Barcelona, Spain-based food delivery service Glovo has inked a deal with Switzerland-based real estate firm Stoneweg. The latter will invest €100 million (~$121 million USD) to help Glovo expand its network of ghost convenience stores.
As part of the deal, Glovo will occupy the Stoneweg real estate locations for an unspecified period of time. Stoneweg will build and refurbish these real estate locations in key Glovo markets to help the delivery service expand its reach with these delivery-only convenience stores. Right now include Spain, Italy, Portugal, and Romania, with other European countries planned for the future. Glovo intends to have 100 different locations by the end of 2021. It has just 18 right now.
Glovo launched convenience store delivery in 2019 as a way to stand out from other Europe-based competitors (e.g., Delivery Hero). The company’s promise is to deliver goods one might find at a convenience store in 30 minutes or less to customers’ doorsteps. To do that, the Glovo operates these dark convenience stores from which customers can only order online.
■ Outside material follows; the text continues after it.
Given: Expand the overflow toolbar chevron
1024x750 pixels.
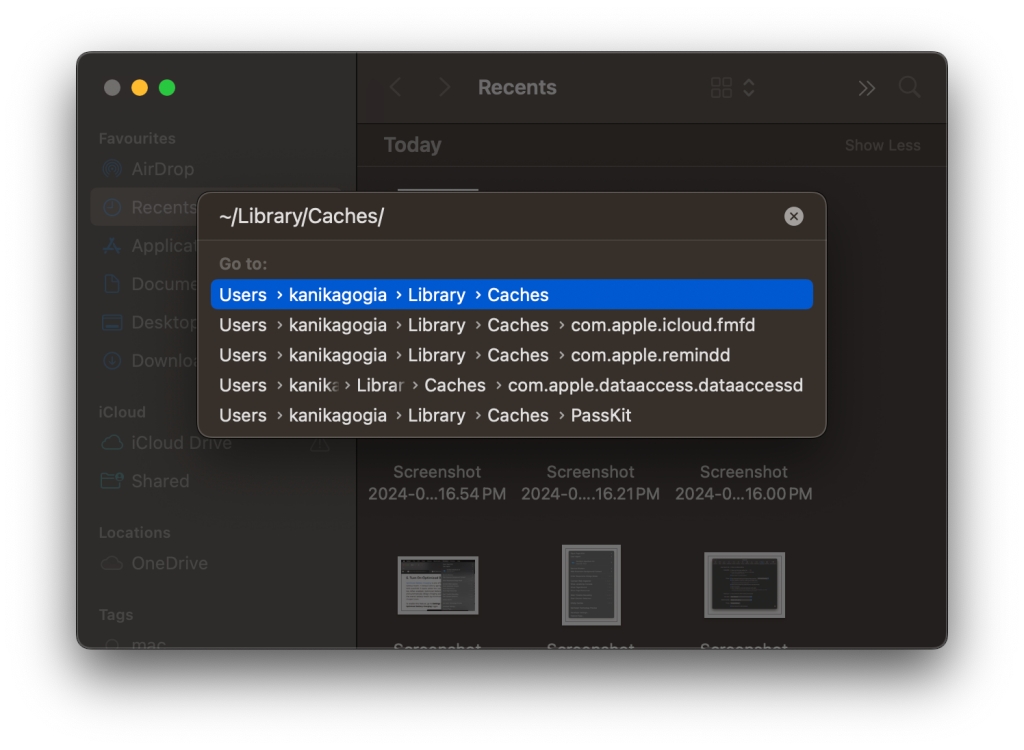Looking at the screenshot, I should point(866,87).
The company’s increased focus on quick convenience store delivery — what it calls “Q-Commerce” — is at least partly in response to the pandemic’s impact on how consumers get food items and household goods. Certain countries, such as Spain and Italy, have had far stricter lockdowns during the pandemic than many U.S. states. Those restrictions around leaving one’s house have in turn created an environment where it makes more sense to order groceries, snacks, and household goods for delivery, rather than venture out oneself.
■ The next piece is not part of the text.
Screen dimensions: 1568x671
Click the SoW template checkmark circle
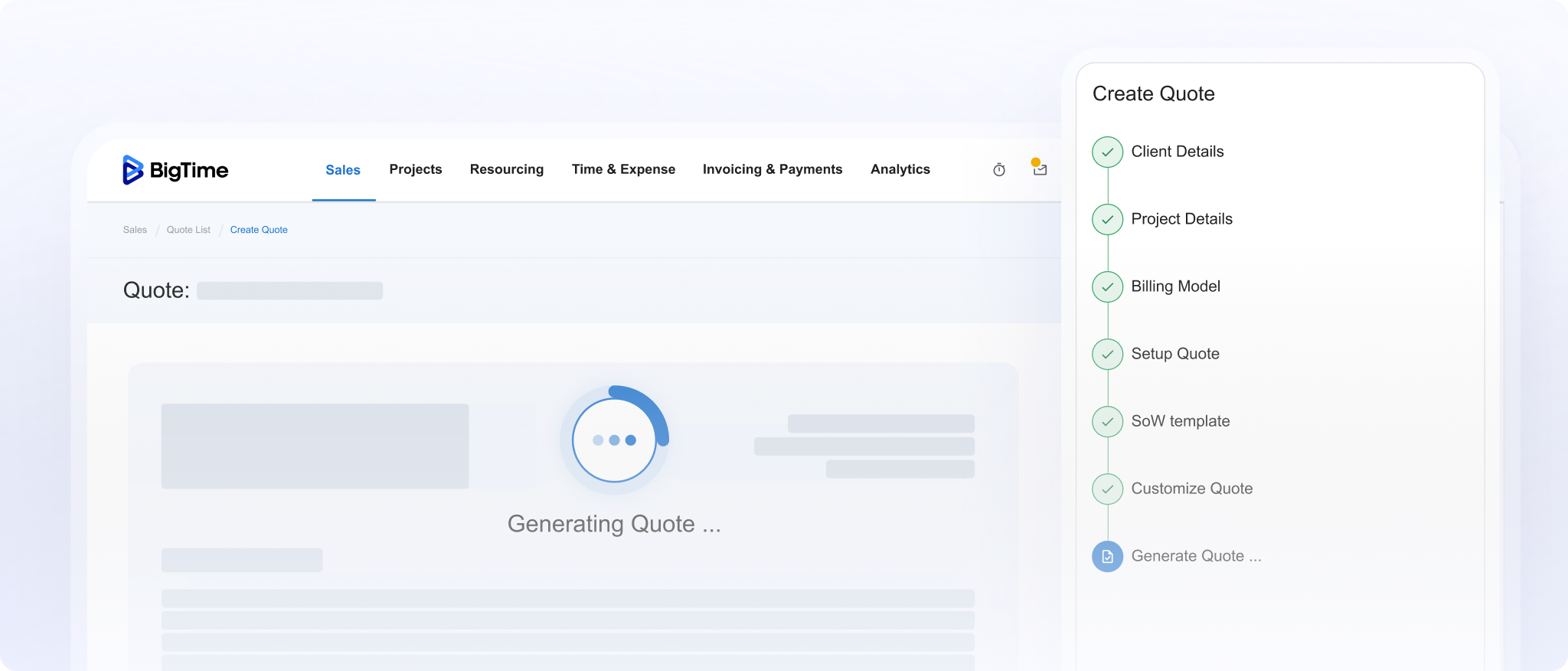(x=1107, y=421)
That said, Europe isn’t alone in this shift towards ghost convenience stores. Most Notably, DoorDash began operating its own version of the concept in the U.S. in 2020. In South Korea, customers can even get convenience store goods delivered by robots courtesy of LG.
For its part, Glovo believes these dark stores are the future of retail, hence the company’s new deal with Stoneweg. According to Bloomberg, Glovo’s Q-commerce orders have grown 300 percent from one year ago, and the company plans to hire 500 people for the Q-commerce business by the end of the year.